#### PROBLEM 1:
In the listing, change "Chrome home icon" to "browser home icon" in everything from the line containing "Given: Open the Rapid" down to the line containing "pos(38,124)", leaving the rest unchanged, and give only those lines.

#### EXCERPTED TEXT:

################

How to Calculate Similarity in TF-IDF Mode by Using smlar: An Example

/* see http://blog.databasepatterns.com/2014/07/postgresql-install-smlar-extension.html */  
create extension if not exists smlar;
/* your basic table to search against: */  
create table documents (
document_id int primary key,
body text not null
);
/*   
I created 100,000 "lorem ipsum" documents here http://www.mockaroo.com/c5418bd0
In retrospect, not a great choice due to the small number of unique words used to generate the dataset
*/
copy documents
from program 'curl "http://www.mockaroo.com/c5418bd0/download?count=100000&key=5b15a410"'
with (format csv, header true);
copy documents   
from '/home/digoal/test.csv'
with (format csv, header true);
/* this table holds document frequencies (# of docs in which a term appears) for the documents.body column: */  
create table documents_body_stats (
value text unique,
ndoc int not null
);
/* used ts_stat for convenience, not ideal, but good for quick n dirty: */  
insert into documents_body_stats
select
word,
ndoc
from
ts_stat( 'select to_tsvector(''simple'', body) from documents' );
/* the smlar tfdif table needs the total document count as well. It's added as a row with null in the value column: */  
insert into documents_body_stats values
(null, (select count(*) from documents) );
/* turn documents into array of words. you could also use tsvector2textarray( to_tsvector(...) ) : */  
create or replace function tokenize(text) returns text[] language sql strict immutable as $$
select regexp_split_to_array( lower($1), '[^[:alnum:]]' );
$$;
postgres=# select tsvector2textarray(to_tsvector('i am digoal digoal')),  to_tsvector('i am digoal digoal');  
tsvector2textarray | to_tsvector
--------------------+--------------
{digoal} | 'digoal':3,4
(1 row)

################

[Dataset records]
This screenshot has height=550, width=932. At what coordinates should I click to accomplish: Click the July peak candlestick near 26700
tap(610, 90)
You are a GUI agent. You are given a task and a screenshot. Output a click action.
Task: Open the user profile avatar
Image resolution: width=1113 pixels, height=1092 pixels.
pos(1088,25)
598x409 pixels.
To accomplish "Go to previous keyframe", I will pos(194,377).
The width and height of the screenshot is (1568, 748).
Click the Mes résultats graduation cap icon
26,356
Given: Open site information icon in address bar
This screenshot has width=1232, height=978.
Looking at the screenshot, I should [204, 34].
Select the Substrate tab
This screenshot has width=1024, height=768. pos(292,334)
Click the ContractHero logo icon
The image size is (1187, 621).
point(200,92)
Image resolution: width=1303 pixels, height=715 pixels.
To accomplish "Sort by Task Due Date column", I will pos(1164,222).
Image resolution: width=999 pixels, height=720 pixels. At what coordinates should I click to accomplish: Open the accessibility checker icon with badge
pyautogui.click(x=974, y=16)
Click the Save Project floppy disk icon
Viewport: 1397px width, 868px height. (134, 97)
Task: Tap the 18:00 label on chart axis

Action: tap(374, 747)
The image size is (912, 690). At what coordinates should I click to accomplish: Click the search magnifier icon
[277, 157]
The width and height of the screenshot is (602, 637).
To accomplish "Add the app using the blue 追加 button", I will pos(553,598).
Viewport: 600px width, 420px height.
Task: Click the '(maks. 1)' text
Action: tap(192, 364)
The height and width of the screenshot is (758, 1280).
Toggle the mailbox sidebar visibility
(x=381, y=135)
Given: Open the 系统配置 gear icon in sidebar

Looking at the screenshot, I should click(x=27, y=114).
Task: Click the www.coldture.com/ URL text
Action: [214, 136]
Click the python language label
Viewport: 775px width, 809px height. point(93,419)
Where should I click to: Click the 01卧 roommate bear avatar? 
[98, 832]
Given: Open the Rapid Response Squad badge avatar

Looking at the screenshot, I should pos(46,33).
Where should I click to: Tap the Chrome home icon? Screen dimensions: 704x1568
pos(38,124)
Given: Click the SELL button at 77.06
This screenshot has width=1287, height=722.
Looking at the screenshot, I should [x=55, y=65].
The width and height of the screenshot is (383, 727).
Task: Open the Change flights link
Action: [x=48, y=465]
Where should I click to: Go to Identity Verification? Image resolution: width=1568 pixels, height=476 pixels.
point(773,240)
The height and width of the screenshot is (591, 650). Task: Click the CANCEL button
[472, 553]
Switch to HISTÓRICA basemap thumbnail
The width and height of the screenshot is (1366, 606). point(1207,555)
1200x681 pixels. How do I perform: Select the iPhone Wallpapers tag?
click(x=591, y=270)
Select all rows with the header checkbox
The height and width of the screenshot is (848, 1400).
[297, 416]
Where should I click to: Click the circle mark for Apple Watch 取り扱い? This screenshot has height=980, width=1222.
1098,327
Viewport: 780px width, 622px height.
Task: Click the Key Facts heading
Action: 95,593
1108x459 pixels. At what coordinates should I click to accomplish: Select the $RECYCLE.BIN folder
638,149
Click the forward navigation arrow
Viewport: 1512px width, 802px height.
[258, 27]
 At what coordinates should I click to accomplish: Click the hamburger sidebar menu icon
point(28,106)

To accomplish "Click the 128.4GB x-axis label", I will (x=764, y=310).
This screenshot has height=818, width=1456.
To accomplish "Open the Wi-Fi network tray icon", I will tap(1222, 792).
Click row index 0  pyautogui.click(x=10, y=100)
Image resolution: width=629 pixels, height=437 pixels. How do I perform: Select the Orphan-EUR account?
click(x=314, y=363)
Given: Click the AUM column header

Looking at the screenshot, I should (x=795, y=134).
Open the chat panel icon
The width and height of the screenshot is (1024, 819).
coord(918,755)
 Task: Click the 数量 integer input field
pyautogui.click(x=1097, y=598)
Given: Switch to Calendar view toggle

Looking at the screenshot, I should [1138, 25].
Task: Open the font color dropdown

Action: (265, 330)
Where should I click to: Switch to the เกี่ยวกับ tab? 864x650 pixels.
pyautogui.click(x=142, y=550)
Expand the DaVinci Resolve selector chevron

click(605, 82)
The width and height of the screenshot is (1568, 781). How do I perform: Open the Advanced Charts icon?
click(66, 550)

################

#### PROBLEM 2:
In the smlar TF-IDF example text, how is the total document count added to the documents_body_stats table?

#### TASK OUTPUT 1:
Given: Open the Rapid Response Squad badge avatar

Looking at the screenshot, I should pos(46,33).
Where should I click to: Tap the browser home icon? Screen dimensions: 704x1568
pos(38,124)

#### TASK OUTPUT 2:
It is added as a row with null in the value column.